Mr Humich has already had success with another city revitalisation project, after facilitating a new office in disused storerooms above Kmart.

It is home to Hames Sharley, the architecture firm behind his new vision.

He said the new plan would not have been possible under the fragmented ownership of the past.

“Many people have a financial interest in Perth, but they don’t have an interest in Perth,” he said. “If it don’t get a quick financial return, they won’t do it.”

But will the upcoming hub cannibalise earlier plans involving the Piccadilly Arcade theatre, only a few hundred metres away in the CBD, or the Rechabite in Northbridge? Mr Humich says not, given the varying sizes and locations could attract different performances and clientele.

The plans will be considered by the City of Perth Local Development Assessment Panel in August, but first he needs to overcome a hurdle with the Department of Transport.

Mr Humich said it had imposed a limit of 40 car bays on an “outdated policy, not a law”. He wants an extra 12 car bays, which may require ministerial intervention.
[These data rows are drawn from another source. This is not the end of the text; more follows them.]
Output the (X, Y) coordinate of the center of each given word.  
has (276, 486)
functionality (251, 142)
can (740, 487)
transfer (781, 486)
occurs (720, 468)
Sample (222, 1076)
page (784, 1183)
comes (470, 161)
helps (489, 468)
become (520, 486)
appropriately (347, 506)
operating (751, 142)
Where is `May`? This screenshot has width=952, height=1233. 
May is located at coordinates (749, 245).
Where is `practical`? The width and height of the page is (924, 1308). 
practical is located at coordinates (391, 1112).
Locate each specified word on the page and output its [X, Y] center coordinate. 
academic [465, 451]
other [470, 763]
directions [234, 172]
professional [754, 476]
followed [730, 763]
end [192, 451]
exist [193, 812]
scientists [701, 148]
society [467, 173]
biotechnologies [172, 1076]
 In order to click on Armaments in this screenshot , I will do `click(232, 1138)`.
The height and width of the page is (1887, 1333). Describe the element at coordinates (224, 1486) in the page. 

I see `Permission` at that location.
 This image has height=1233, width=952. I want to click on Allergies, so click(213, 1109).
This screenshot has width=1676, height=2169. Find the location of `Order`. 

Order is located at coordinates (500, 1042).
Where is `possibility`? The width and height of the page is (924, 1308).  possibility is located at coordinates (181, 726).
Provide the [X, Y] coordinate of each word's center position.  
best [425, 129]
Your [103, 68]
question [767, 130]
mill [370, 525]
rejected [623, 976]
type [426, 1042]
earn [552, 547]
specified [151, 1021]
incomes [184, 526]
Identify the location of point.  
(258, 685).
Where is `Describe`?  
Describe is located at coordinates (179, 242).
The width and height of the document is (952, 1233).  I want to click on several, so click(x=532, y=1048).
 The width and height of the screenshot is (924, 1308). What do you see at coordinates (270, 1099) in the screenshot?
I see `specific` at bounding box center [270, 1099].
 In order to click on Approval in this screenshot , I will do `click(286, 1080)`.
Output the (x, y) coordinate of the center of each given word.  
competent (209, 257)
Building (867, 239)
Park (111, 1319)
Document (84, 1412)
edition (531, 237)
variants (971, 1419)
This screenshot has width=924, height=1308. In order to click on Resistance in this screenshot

Perth Lord Mayor Basil Zempilas called the project “transformational”.

“It will breathe life back into a part of our city, which in recent times has been unloved and almost neglected,” Mr Zempilas said.

“It’s another shot in the arm for Perth’s artistic soul. When the Humich vision becomes a reality, music, dance and visual art will echo through Barrack Street and help bring our city back to life.”